On September 11th, the Russian Supreme Court in Crimea sentenced Crimean Tatar National Assembly Vice-President Akhtem Chiygoz to eight years in prison. This verdict is not only another example of Russia’s continuing menace with regard to the Crimean Tatars and other people of the Crimean peninsula who oppose Russia’s illegal annexation of Crimea in 2014, but also a major violation of the basic principles of law.
Following the Euromaidan Revolution in February 2014 in Ukraine, during a meeting with the chiefs of Russian security services on the night of February 22nd, Russian President Vladimir Putin said Russia had to “start working on returning Crimea to Russia.” On February 23rd, pro-Russian demonstrations began in the Crimean peninsula, and on February 27th,“little green men,” i.e., Russian troops without insignia, occupied the Parliament of Crimea and other strategic points.
This was followed by the removal of the administration in Crimea with the pro-Russian government of Aksyonov and the declaration of Crimea’s independence. On March 16th, a controversial referendum was held in the peninsula under the shadow of machine guns and as a result Crimea was declared a part of the Russian Federation. On March 27th, the UN General Assembly adopted a resolution condemning this referendum as invalid and having no effect to alter the status of Crimea. The UN resolution affirmed “the sovereignty, political independence, unity and territorial integrity of Ukraine within its internationally recognized borders.”
The Russian Supreme Court convicted Ahtem Chiygoz for “organizing riots” on February 26th, 2014, when approximately ten thousand Crimean Tatars gathered outside the Crimean Parliament to protest the occupation of Crimea and support the territorial integrity of Ukraine, who were, however, confronted by the members of the pro-Russian Unity Party.
This verdict of the Russian court is yet another intimidation to the majority of the Crimean Tatars and other people in the peninsula, who oppose the illegal actions of Russia. Since the occupation, at least 9 people have been killed, 15 kidnapped, and 25 remain in custody as political prisoners. Raids on homes of the Crimean Tatars by Russian security forces, prosecutions and even forced disappearances have become ordinary events in the peninsula. Some of the leaders of the Crimean Tatars, including Mustafa Dzhemilev, leader of the Crimean Tatar National Movement and Refat Chubarov, the Chairman of the Crimean Tatar Mejlis were banned from entering Crimea. The licenses of the Crimean Tatar TV and radio broadcasts were not renewed.
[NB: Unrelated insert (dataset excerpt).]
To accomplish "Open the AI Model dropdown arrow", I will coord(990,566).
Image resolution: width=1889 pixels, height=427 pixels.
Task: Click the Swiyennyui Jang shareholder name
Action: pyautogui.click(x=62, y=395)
These practices, which are in breach of human rights, obviously seek to silence the voice of peaceful opposition against Russia’s illegal annexation. In fact, many prominent international human rights organizations have repeatedly expressed such concerns. What is less mentioned, however, is the infringement of the basic principles of law in the peninsula. The trial of Akhtem Chiygoz is a vivid example.
First of all, due to the illegal nature of annexation, Russian courts cannot have any legal jurisdiction in Crimea. This means that not only verdicts of the Russian courts in Crimea are invalid, but also the trials themselves are unlawful. Therefore, Chiygoz’s trial as such is a violation of international law.
Secondly, Chiygoz’s convinction is a violation of a universal law principle of nullumcrimennullapoena sine lege (principle of legality). This principle sustains that no crime or punishment can exist without a legal ground. According to this principle no person can be punished for an act that was not criminalized by law at the time of the execution of this act. As such, this principle bans ex post facto (retroactive) legislation.
The verdict relating to Akhtem Chiygoz is a perfect example of the violation of this principle as well. The demonstration, which Chiygoz is accused of took place on February 26th, 2014. This is about twenty days before the illegal referendum after which Crimea was declared a part of Russia. As such, even if Chiygoz could be tried by a Russian court and his act amounts to a crime in the Russian law, Chiygoz could not be convicted because at the time of the crime he is accused of, this law was not in effect in Crimea.
All in all, the imprisonment of Akhtem Chiygoz should concern not only the Crimean Tatars and the human rights defenders, who have suffered as a result of the activities of Russia since 2014, but also the global public which adheres to the supremacy of the rule of law, for this verdict is a clear breach of the basic principles of law.